By day 3, the inbox had 47 emails total. The recipe site started sending one promo a day. The fashion retailer's "partners" doubled to four unrelated brands. A company I had never heard of started a daily newsletter, and its unsubscribe link pointed at the same email infrastructure as the "find a therapist" directory. The course platform began a 7-day drip campaign. The car insurance form turned into a daily quote reminder.

Most of these are technically legitimate, buried in some privacy policy, opt-in by default. None of them feel legitimate. None of them feel like things I asked for.

Day 4 to 5: the data brokers wake up

Day 4 is when it stops being marketing and starts being selling.

A new sender appears from a domain I do not recognise. The body is a generic ad for a credit-monitoring service. The footer says, in tiny text, "you are receiving this because you signed up for offers from one of our partners". I never agreed to offers from partners. I agreed to download a PDF.

By day 5 I am getting two or three of these a day. Different companies, different domains, different ad copy, but the same fingerprint: my address arrived in their database, repackaged as a "lead", from a data broker in the middle. The worst offenders for sharing the address: the free PDF download (by a mile), the fashion retailer's affiliate network, and the therapist directory.

Day 6 to 7: the total

End of day 7:

  • 84 total emails to a fresh address from 10 signups.
  • 6 senders I recognised from those 10 signups.
  • 17 senders I did not recognise, companies I have never interacted with, who somehow have my email.
  • 3 phishing-flavoured emails, impersonating brands I never signed up for, asking me to "verify my account".

Extrapolate that naively and it is roughly 600 emails a month from 10 ordinary signups, from a single week, without me doing anything else.

What this would have looked like with a different address per site

Here is the thing.
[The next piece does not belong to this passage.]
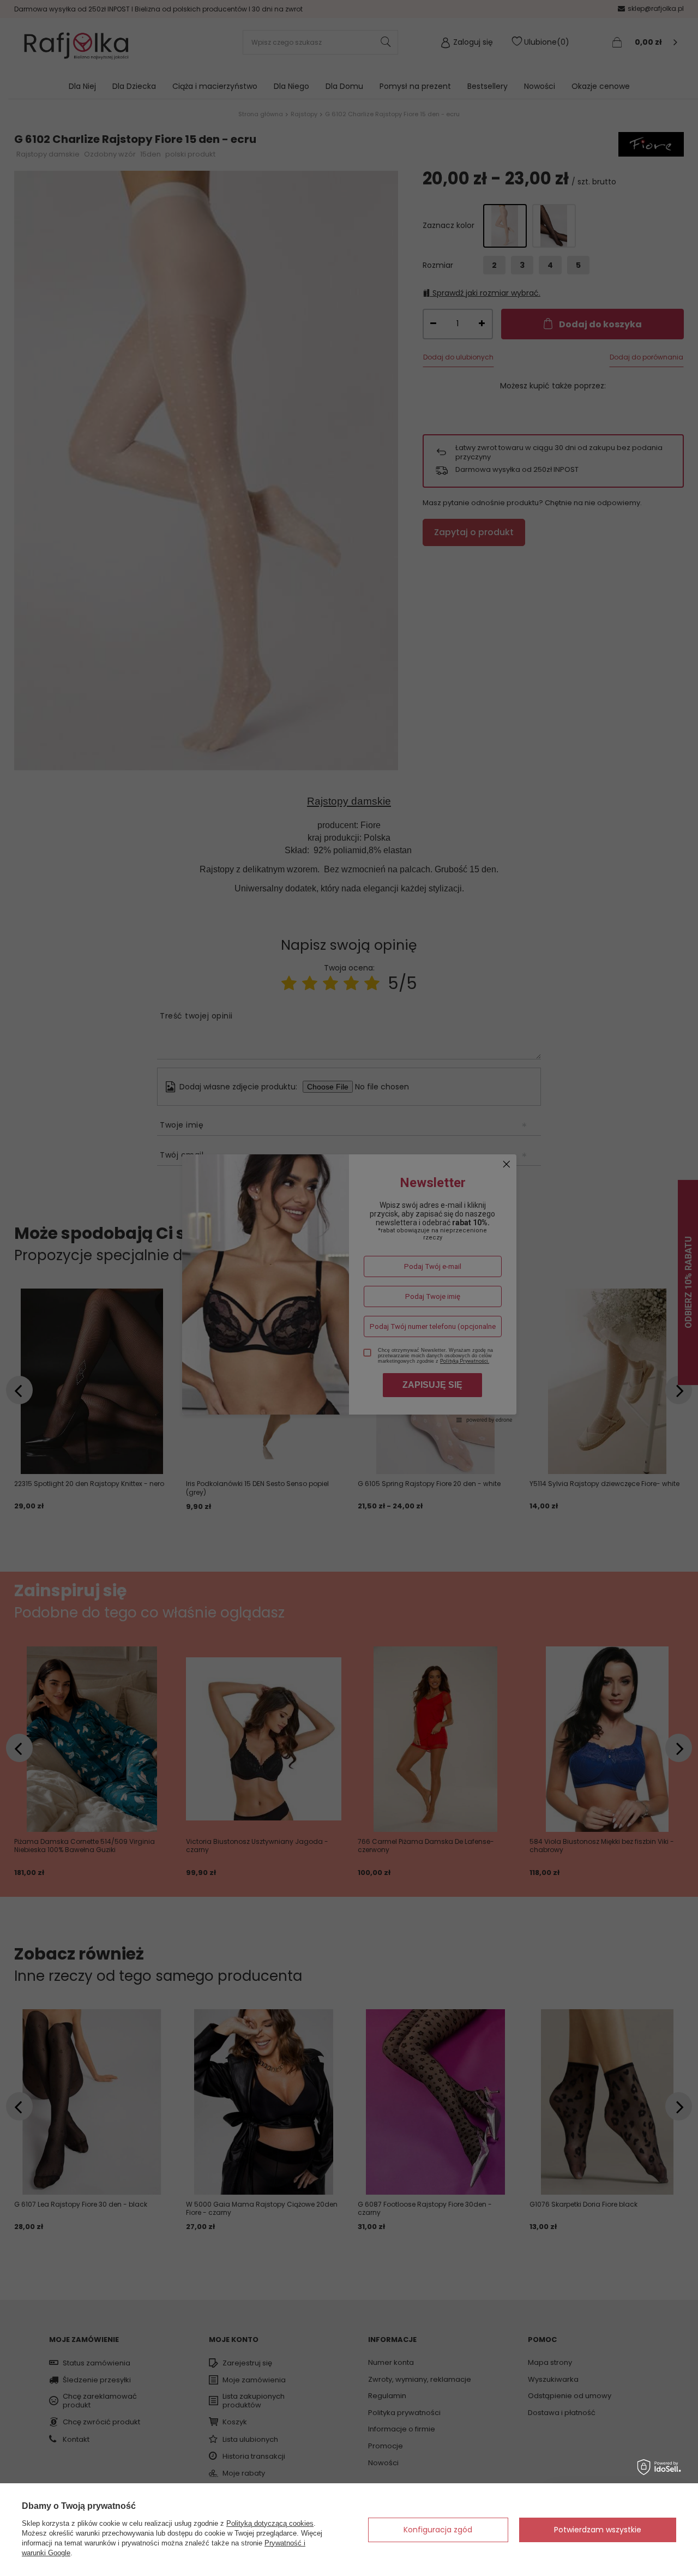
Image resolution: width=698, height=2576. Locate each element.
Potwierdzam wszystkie (597, 2529)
If I had used a different forwarding address for each of the 10 signups, then on day 4 I could have looked at the inbox, spotted the three loudest sources (the PDF download, the fashion retailer, the therapist directory), and killed just those three addresses.

The 17 unknown senders that arrived because of those three would all have gone silent at once, permanently. The phishing would not have arrived, because it was piggybacking off lists that included those addresses. The 7 signups I genuinely wanted would have kept working, and my real address would still be unknown to all 17 of those downstream companies. My inbox at the end of week one would have had about 25 emails from 7 senders I expected.

That is the whole pitch. Not "spam never reaches you", that is not how email works. The pitch is: when something turns into a problem, you can make it stop in one click, permanently, without negotiating with the unsubscribe link.

I care about this because I got tired of running this experiment by accident. Every couple of years a real signup would balloon into a six-month inbox cleanup, and "just do not sign up for things" is not a strategy if you want to use the internet. I built and ran an alias service called SecureAlias on exactly this idea (I am winding it down now), but you do not need mine: Apple Hide My Email, DuckDuckGo Email Protection, Firefox Relay, and Proton's SimpleLogin all give you a different address per site that you can delete when it turns sour.

What I learned

  1. Mainstream signups leak your address to "partners" within 24 hours. Not the sketchy ones, the regular ones.
  2. The data-broker pipeline is fast. Day 4 is when totally unrelated companies start showing up.
  3. Phishing follows the data brokers. The longer I watched, the worse and more convincing it got.
  4. Unsubscribe does not help. I clicked it on 8 of the unrecognised senders. Three stopped. Five did not. Two of those "unsubscribed" me by re-subscribing me to a different list under a related brand.

The version of this experiment with a throwaway address per site takes 30 seconds to clean up. The version without takes a season.